Closed bindgens1 closed 3 years ago
The Intel compiler is supported and we last ran CI tests with version 2018 Update 4 about one week ago. I've just triggered a build on the current master to make sure that it still works: https://gitlab.icp.uni-stuttgart.de/espressomd/espresso/-/jobs/135095.
Which version are you using? Did you enable any non-standard optimizations? What CPU are you running on?
I didn't specify any special compiler flags.
vsc32262@login1:espresso$ icpc -V
Intel(R) C++ Intel(R) 64 Compiler for applications running on Intel(R) 64, Version 18.0.1.163 Build 20171018
Copyright (C) 1985-2017 Intel Corporation. All rights reserved.
vsc32262@login1:espresso$ icc -V
Intel(R) C Intel(R) 64 Compiler for applications running on Intel(R) 64, Version 18.0.1.163 Build 20171018
Copyright (C) 1985-2017 Intel Corporation. All rights reserved.
vsc32262@login1:build$ lscpu
Architecture: x86_64
CPU op-mode(s): 32-bit, 64-bit
Byte Order: Little Endian
CPU(s): 36
On-line CPU(s) list: 0-35
Thread(s) per core: 1
Core(s) per socket: 18
Socket(s): 2
NUMA node(s): 2
Vendor ID: GenuineIntel
CPU family: 6
Model: 85
Model name: Intel(R) Xeon(R) Gold 6140 CPU @ 2.30GHz
Stepping: 4
CPU MHz: 2300.000
BogoMIPS: 4600.00
Virtualization: VT-x
L1d cache: 32K
L1i cache: 32K
L2 cache: 1024K
L3 cache: 25344K
NUMA node0 CPU(s): 0-17
NUMA node1 CPU(s): 18-35
Intel turns on fast math automatically, which relaxes the floating point rounding rules. This is probably why the unit test fails.
The failures didn't occur two weeks ago. That's why I was a bit concerned.
Apparently your CI doesn't have a problem with the Intel Compiler.
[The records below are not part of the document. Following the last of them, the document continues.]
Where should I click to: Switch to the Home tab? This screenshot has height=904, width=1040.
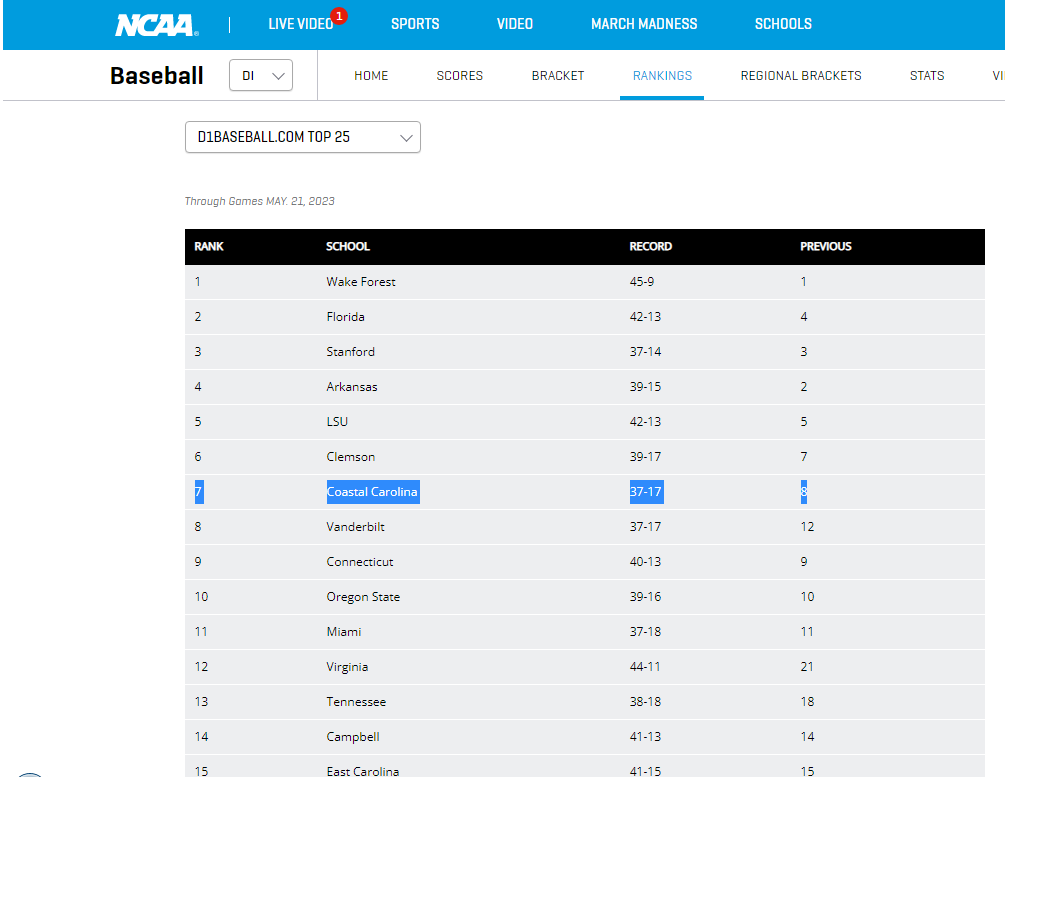pos(371,76)
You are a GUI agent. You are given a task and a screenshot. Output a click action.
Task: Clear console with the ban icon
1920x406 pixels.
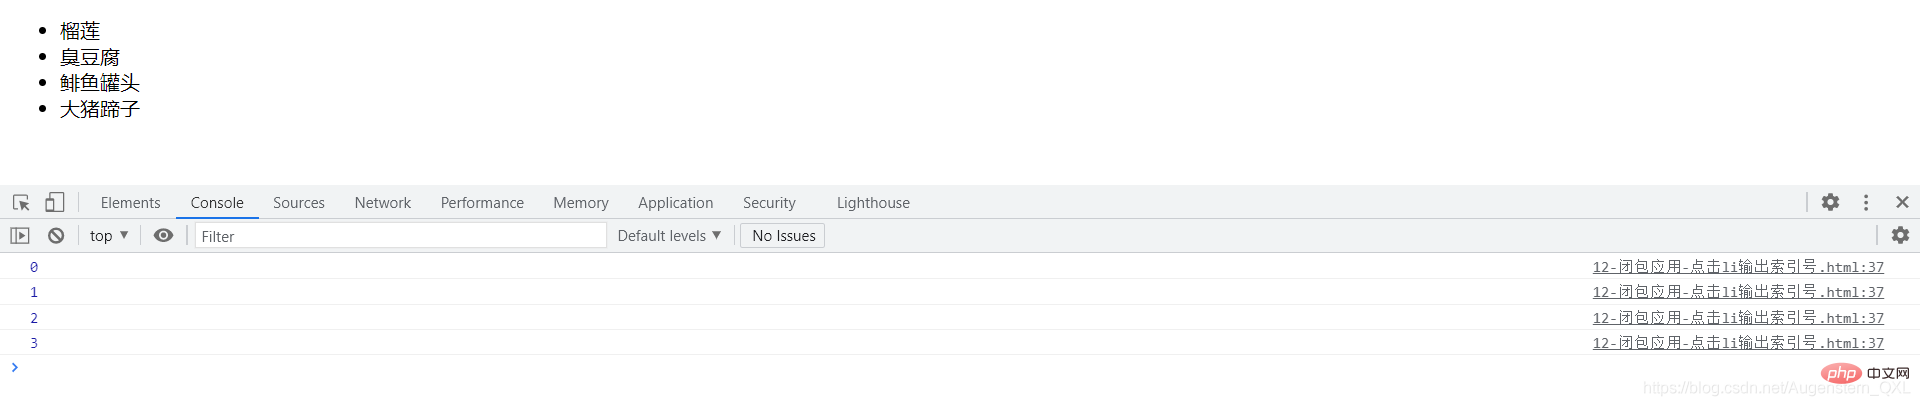point(56,236)
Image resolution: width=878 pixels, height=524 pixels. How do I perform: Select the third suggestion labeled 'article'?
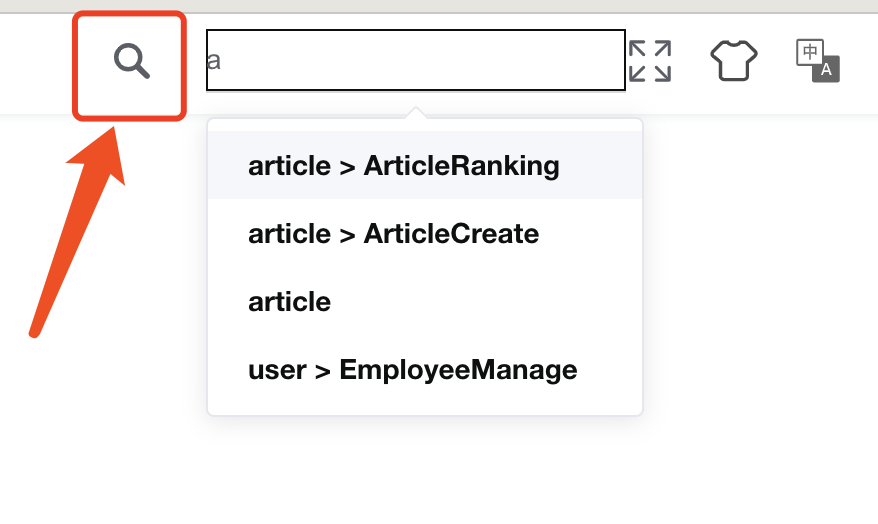[x=290, y=302]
Feel free to ignore the issue if you don't consider it a general problem.
Thanks!
Could you try disabling fast-math by adding -fp-model=strict
to your CMAKE_CXX_FLAGS
? I don't think we've ever tested Espresso with the Intel compiler on a Skylake processor, so it's entirely possible that you found a bug here that should be fixed.
Test suite passes without issue.
Thanks!
Could you please re-open this issue? We should still fix it on the Espresso side. Preferably not by adding that flag, but by actually fixing either the test or the arithmetic.
Sure!
I just thought it might not be needed if it's only effecting me, as we found a way to circumvent the failing tests.
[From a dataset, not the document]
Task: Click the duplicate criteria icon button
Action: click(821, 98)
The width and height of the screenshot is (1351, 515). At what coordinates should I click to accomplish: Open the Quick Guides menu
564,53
I might add: Turning fast math on with the GNU compiler, let's the DPD test fail. Nothing else.
Shouldn't be too difficult to fix. Please change the issue title to "fast math breaks some tests" or something like that and I might have a look during the next coding day.
The errors in rotational_inertia
look large for rounding issues, maybe there the test isn't ideal, in the sense that errors are adding up. In general it's not clear to me how you can say what the expected precision is if the rounding rules are relaxed. If we want to support that someone should look up what fast math exactly means, and how much the results depend on hardware.
Maybe have a look at the Consistency of Floating-Point Results using the Intel® Compiler, section Bottom Line, which provides Linux/macOS/Windows compiler flags to get consistent results across different CPU architecture. That paragraph is copy-pasted from the PDF in the page footer, which contains more details on the approximations made in fast math mode.
There are a few places in the core, unit tests and python tests where floating point comparison is carried out with extremely small tolerances. These operations break on fast-math mode (tested with GCC and Clang) and could potentially break on old 32-bit architectures, e.g. the i586 arch which is currently part of the python3-espressomd
package CI pipeline on OpenSUSE.
I have two failing tests on our cluster with the current development branch:
1)
espresso/src/core/unit_tests/grid_test.cpp(79)
espresso/src/core/unit_tests/grid_test.cpp(82)
Fails with:
error: in "get_mi_coord_test": absolute value of std::abs(get_mi_coord(a, b, box_l, true) - (a - b) - box_l){4.4408920985006262e-16} exceeds 2.2204460492503131e-16
error: in "get_mi_coord_test": absolute value of std::abs(get_mi_coord(b, a, box_l, true) - (b - a) + box_l){4.4408920985006262e-16} exceeds 2.2204460492503131e-16
This seems to be the same issue twice
2)
I compiled Espresso with the intel compiler. Are these known issues that occured before? In case the intel compiler is no longer supported, I will try again with gcc the next days.